Sur le terrain, la Nouvelle-Zélande a ouvert le score par deux fois grâce à Elijah Just (7e, 54e). À chaque fois, l'Iran a répondu : d'abord par Ramin Rezaeian (32e), puis par Mohammad Mohabi (64e), lequel a conclu d'une tête une action initiée par ce même Rezaeian. Un point pris sur le fil, mais deux points perdus dans la course à la qualification.

Groupe 7 : Belgique – Égypte 1-1 | Lukaku sauve les meubles, les Pharaons réclament un penalty

Une heure à peine après le fiasco espagnol, la Belgique est devenue la quatrième sélection européenne sur dix à ne pas s'imposer face à un adversaire théoriquement inférieur lors du premier tour. Le résultat 1-1 contre l'Égypte a le goût amer d'un rendez-vous raté.

L'Égypte a ouvert le score par l'intermédiaire du milieu d'Al-Ahly, Imam Ashour (19e), sur une passe décisive de Mohamed Salah qui fêtait ce soir-là ses 34 ans avec une élégance toute particulière.

La Belgique, en difficulté pendant une heure, a dû attendre l'entrée en jeu de Romelu Lukaku à la 66e minute pour voir le vent tourner. Moins d'une minute après sa montée au jeu, le géant interiste a provoqué un but contre son camp de Mohamed Hany en pressant le cœur de la défense des Pharaons. Score final : 1-1. Statistique qui dit tout sur l'équilibre du match : les deux équipes ont terminé avec exactement trois tirs cadrés et deux occasions franches chacune.

Les Égyptiens auraient pu, et peut-être dû, s'imposer : à la 92e minute, l'arbitre argentin Román Abatti a refusé un penalty qui a fait bondir le banc égyptien. « On sait que la Belgique est une bonne équipe, mais on ne sait pas encore si c'était notre match le plus difficile ou le plus facile dans ce groupe », a lancé l'attaquant Hamza Abd El Karim à l'issue de la rencontre. La pique était juste. Pour les Belges, c'est désormais trois matchs consécutifs sans victoire en phase de groupes de Coupe du monde les deux précédents leur avaient déjà coûté leur qualification au Qatar.

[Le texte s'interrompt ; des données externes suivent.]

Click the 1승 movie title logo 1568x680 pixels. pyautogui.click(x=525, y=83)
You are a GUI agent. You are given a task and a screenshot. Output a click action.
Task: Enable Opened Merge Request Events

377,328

Groupe 8 : Arabie Saoudite – Uruguay 1-1 | L'exploit de 2022 ne se renouvelle pas

Tout le monde se souvient : en 2022, l'Arabie Saoudite avait signé l'une des plus grandes surprises de l'histoire de la Coupe du monde en battant l'Argentine 2-1, future championne du monde. C'est avec ce souvenir en bandoulière et le même gardien, Mohammed Al-Owais, entre les perches que l'équipe entraînée par Yorgos Donis, ex-entraîneur du Maccabi Tel-Aviv, a entamé son Mondial 2026. Résultat : 1-1 contre l'Uruguay, et une impression de déjà-vu pour les deux camps.

Les Saoudiens ont pris l'avantage à la 41e minute grâce à un but d'Abdulllah Al-Amri, qui a su exploiter une erreur défensive adverse. En première mi-temps, l'Uruguay dirigé par Marcelo Bielsa semblait en plein désarroi. Mais à la pause, visiblement, la douche froide a été administrée dans le vestiaire. Les Uruguayens sont revenus avec une toute autre intensité, bombardant le but saoudien : 22 tirs en seconde période, dont dix cadrés. Un record : la dernière équipe à avoir tenté autant de tirs en une mi-temps lors d'un Mondial, c'était l'Allemagne de l'Est en 1974, avec 24 tentatives en première période contre le Chili. Al-Owais a tenu. Jusqu'à la 80e minute, où Maximiliano Araújo a finalement trouvé la faille.

Le chiffre de la nuit : 60

Malgré la déception du nul, Mohamed Salah peut savourer son 34e anniversaire avec une distinction rare : il est le premier joueur africain depuis 1966 à être impliqué sur un but en Coupe du monde le jour de sa date d'anniversaire.